Jezabel Lima, left, and Juan Enjamio, right. Jezabel Lima, left, and Juan Enjamio, right.

Employers face a Catch-22.

On the one hand, they could be liable for retaining employees who infect others with coronavirus.

And on the other, they must maintain the privacy of staff’s medical and other health information under federal law.

So what’s the best way to comply, and safeguard businesses and employees?

Here’s what lawyers suggest.

HIPAA and negligent retention

Negligent retention occurs if an employer retains an employee whose actions could be harmful to the other employees. There are ways to uncover pertinent information relating to employee safety, but the potential for violating the Health Insurance Portability and Accountability Act  makes it imperative to exercise caution when obtaining and acting on it.

In other words, the employer must keep staff safe, while taking into account privacy restrictions under HIPAA.

That’s important because when it comes to assigning blame, the law considers what the employer knew.

For instance, if the staff member fails to disclose that he or she has an illness, or doesn’t exhibit any symptoms, then the employer is likely not liable for an infection that this worker spreads to other, advises Jezabel P. Lima, a partner of Levine Kellogg Lehman Schneider + Grossman in Miami, who specializes in labor and employment law.

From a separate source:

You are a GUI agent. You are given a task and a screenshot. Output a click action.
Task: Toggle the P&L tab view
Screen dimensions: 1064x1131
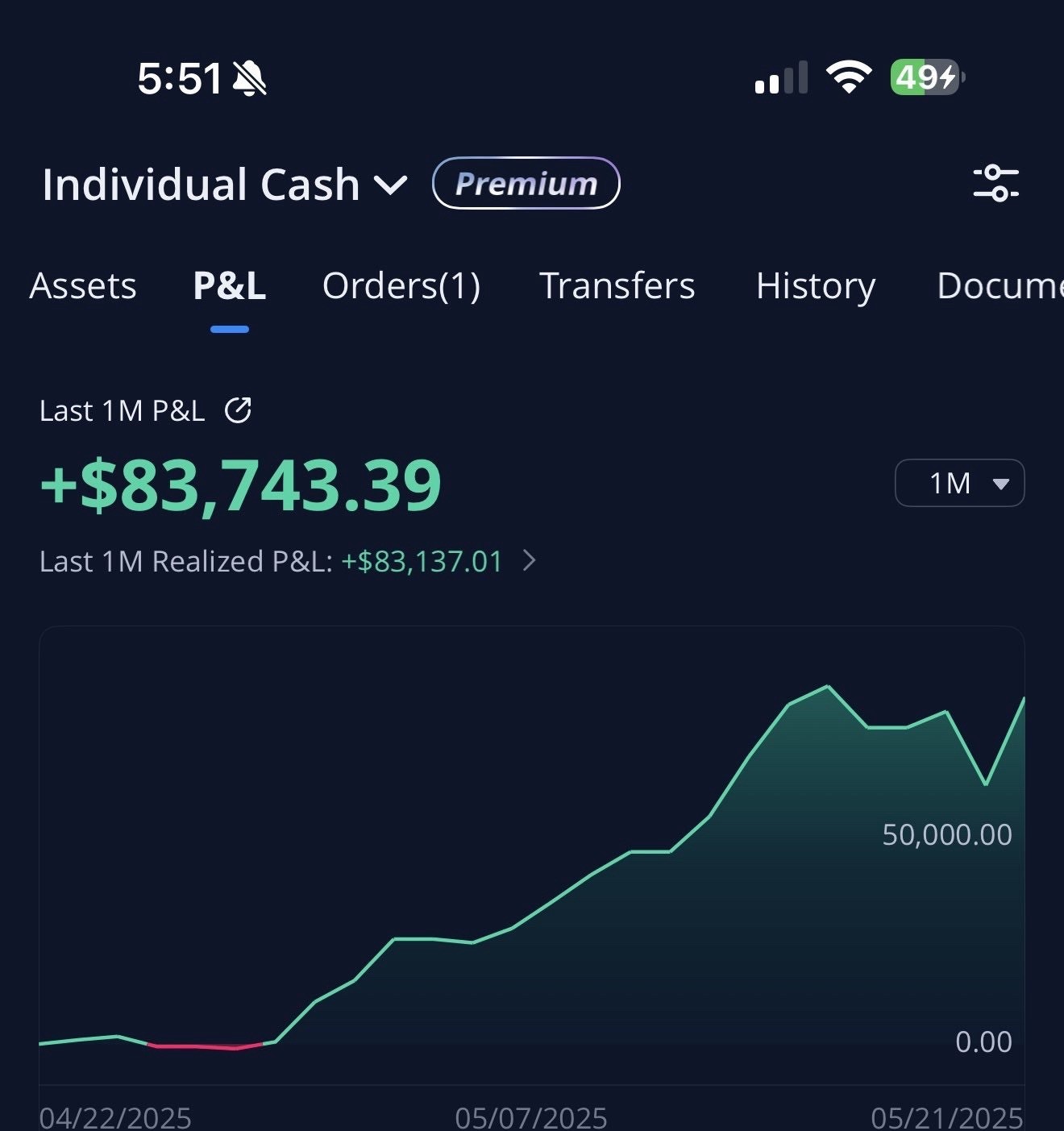[x=229, y=287]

Lima cites to guidance from the Centers for Disease Control and Prevention, saying an employer does not have a duty to take the temperatures of their staff. It is all based on what the employer knows or should reasonably know.

“if an employee calls out sick and they tell you, ‘I had a fever and my throat is bothering me,’ and they call out that day, and the next day that employee shows up to the office, now you can see where you can have a situation where you potentially have a negligent retention on your hands,” Lima said.

‘We’re not doctors’

With the COVID-19 epidemic, attorneys say businesses have a heightened duty to determine whether to direct staff to stay at home.

“We’re not doctors,” Lima said. “It comes back to: Did we make an appropriate investigation?”

Part of that investigation could involve the use of a pre-aggressive confidential questioning to guide the employer’s actions, advises Juan Enjamio, a partner at Hunton Andrews Kurth.

Pre-aggressive confidential questioning allows the firm to identify if a person had contact with a known coronavirus carrier, or with someone who’s been exposed to the virus.

“The employer still has to be very careful to maintain the privacy of employee health information,” Enjamio said. “Whatever the employer learns cannot be communicated to anyone else, except on an absolute need-to-know basis.”

Beyond questioning, employers should be mindful of the latest information on the medical and legal landscape. Authoritative sources in the public health arena can help a company or corporation align its policies on the coronavirus pandemic with the latest official recommendations.

The Florida Department of Health reported 137 cases and four deaths from coronavirus in the state as of Monday. And the number of cases and deaths in the United States is rising, according to the CDC, which Sunday recommended limiting gatherings to no more than 50 people for the next eight weeks.

Attorney Enjamio advises his clients to stay abreast of the latest announcements from public health agencies. He also recommends they remain mindful of measures by local and state governments. For instance, Miami Beach and Fort Lauderdale are closing public beaches and non-essential business by 10 p.m. withing their cities, while Miami-Dade made a countywide rule that forces bars, restaurants and nightclubs to close at 11 p.m., starting Monday.

“The regulatory and legal landscape of laws being passed are changing,” Enjamio said. “You have to keep up with that because it is changing rapidly.”